_Extract to read:_
* Start *

The following MSN conversation occurred last night while Justin and I were working on the previous Haruki Murakami Is Wrong! entry. As you can see, we aren't some mindlessly insecure, whiny bigots who take pleasure in blindly bashing a famed literary figure just to make ourselves feel better. An earnest and intelligent discourse WAS exchanged between Justin and I prior to posting the entry. Once again, it's profanity-laced, so don't read if you don't want to defile your virgin eyes.
Swifty says:
actually, if some American author of Murakami's generation starts dissing the younger generation in the States, will you give that much shit too?
Justin says:
No man, I could care less about that, hahaha
Justin says:
That shit doesn't concern me, haha
Swifty says:
...
Swifty says:
exactly
Swifty says:
maybe Murakami might be right.
Swifty says:
and the new generation in Japan DOES suck
Justin says:
How?
Justin says:
They've produced some of the greatest visual beauty, music, and art of the millennium
Justin says:
Murakami has produced "The Wind-Up Bird Chronicle."
Justin says:
I rest my case.
Swifty says:
it's entirely subjective.
Justin says:
Do you really want to read "The Elephant Vanishes" over listening to SPEED?
Swifty says:
That's like listening to Spice Girls over a John Grisham book
Justin says:
Spice Girls are still better, you can't dance to John Grisham
Justin says:
You can get laid to Spice Girls, can't do that to John Grisham
Swifty says:
hmm.
Justin says:
How's your part coming?
Swifty says:
I am too indifferent towards the kogyaru to even defend them
Swifty says:
it's Murakami I'm focusing
Swifty says:
it's the inability to accept the new generation that irks me
Swifty says:
but that doesn't mean that the new generation is that damned good
Swifty says:
fuck kogyarus, how different are they compared to the americans who grew up watching MTV?
Swifty says:
oh, right, a more outlandish sense of fashion
Swifty says:
perhaps to western eyes
Swifty says:
so why do i defend them? they all suck.
Justin says:
I think in this whole post, it's pretty much taken for granted that America is a horrible place and anywhere is better than there.

* End *

_Goal 1:_
Condense the paragraph of the post that begins "The following MSN conversation" into a shorter version that keeps its main facts.
_Goal 2:_
Echo a passage from the post word for word, starting with "The following MSN" and going on through "might be right.".

_Information supplied:_
* Start *

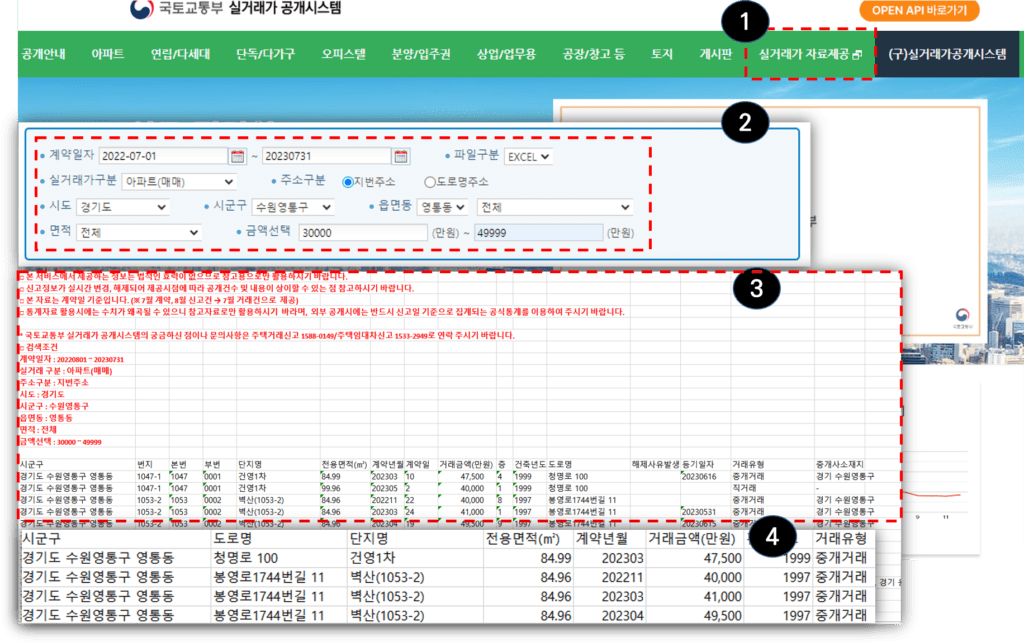Select the 토지 menu item
1024x642 pixels.
[x=661, y=54]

* End *

_Finished answer 1:_
This MSN chat took place last night while Justin and the writer were working on the previous Haruki Murakami Is Wrong! entry. It shows that the two aren't insecure, whiny bigots bashing a famous author to feel better. They had a serious, intelligent discussion before posting. The chat is full of profanity, so skip it if that bothers you.

_Finished answer 2:_
The following MSN conversation occurred last night while Justin and I were working on the previous Haruki Murakami Is Wrong! entry. As you can see, we aren't some mindlessly insecure, whiny bigots who take pleasure in blindly bashing a famed literary figure just to make ourselves feel better. An earnest and intelligent discourse WAS exchanged between Justin and I prior to posting the entry. Once again, it's profanity-laced, so don't read if you don't want to defile your virgin eyes.
Swifty says:
actually, if some American author of Murakami's generation starts dissing the younger generation in the States, will you give that much shit too?
Justin says:
No man, I could care less about that, hahaha
Justin says:
That shit doesn't concern me, haha
Swifty says:
...
Swifty says:
exactly
Swifty says:
maybe Murakami might be right.